(Stored data)

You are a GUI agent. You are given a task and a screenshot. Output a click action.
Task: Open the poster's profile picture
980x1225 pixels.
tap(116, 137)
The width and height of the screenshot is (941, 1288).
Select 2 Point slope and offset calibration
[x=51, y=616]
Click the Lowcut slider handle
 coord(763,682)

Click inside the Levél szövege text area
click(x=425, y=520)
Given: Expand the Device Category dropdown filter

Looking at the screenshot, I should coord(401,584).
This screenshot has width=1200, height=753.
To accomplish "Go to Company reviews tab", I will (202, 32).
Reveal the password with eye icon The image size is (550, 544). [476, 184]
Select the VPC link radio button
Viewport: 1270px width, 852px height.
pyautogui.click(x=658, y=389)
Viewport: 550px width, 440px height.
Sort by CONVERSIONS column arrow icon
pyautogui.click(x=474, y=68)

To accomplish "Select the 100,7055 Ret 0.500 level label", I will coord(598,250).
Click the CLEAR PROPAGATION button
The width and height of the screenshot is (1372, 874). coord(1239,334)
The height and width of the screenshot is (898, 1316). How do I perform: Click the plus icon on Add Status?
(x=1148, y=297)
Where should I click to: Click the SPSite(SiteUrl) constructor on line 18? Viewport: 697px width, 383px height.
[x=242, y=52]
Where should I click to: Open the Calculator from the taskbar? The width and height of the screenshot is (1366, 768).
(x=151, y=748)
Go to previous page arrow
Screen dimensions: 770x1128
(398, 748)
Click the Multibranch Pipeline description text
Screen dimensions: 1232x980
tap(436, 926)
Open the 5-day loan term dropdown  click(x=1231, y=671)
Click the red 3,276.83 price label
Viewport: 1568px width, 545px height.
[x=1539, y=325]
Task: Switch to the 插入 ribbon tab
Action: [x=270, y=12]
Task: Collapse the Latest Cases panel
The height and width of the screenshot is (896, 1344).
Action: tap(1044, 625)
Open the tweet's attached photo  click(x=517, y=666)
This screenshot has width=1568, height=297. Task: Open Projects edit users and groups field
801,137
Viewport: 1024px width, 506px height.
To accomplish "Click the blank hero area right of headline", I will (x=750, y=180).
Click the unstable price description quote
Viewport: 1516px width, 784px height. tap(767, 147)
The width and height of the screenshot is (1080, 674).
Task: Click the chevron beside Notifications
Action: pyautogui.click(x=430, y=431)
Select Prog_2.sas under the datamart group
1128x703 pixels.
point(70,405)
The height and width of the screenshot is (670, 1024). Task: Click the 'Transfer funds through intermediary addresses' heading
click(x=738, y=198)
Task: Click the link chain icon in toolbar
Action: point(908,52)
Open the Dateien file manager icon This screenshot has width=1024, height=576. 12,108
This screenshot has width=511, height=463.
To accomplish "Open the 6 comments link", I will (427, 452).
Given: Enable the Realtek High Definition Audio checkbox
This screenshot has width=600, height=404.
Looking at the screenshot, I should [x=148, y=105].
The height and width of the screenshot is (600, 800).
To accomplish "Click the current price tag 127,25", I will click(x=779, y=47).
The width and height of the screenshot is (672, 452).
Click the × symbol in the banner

DESCRIPTION OF THE TASK:
Where a line of the data above includes the string "will", pull it out.

RESPONSE TO THIS EXERCISE:
To accomplish "Go to Company reviews tab", I will (202, 32).
To accomplish "Select the 100,7055 Ret 0.500 level label", I will coord(598,250).
To accomplish "Click the blank hero area right of headline", I will (x=750, y=180).
To accomplish "Open the 6 comments link", I will (427, 452).
To accomplish "Click the current price tag 127,25", I will click(x=779, y=47).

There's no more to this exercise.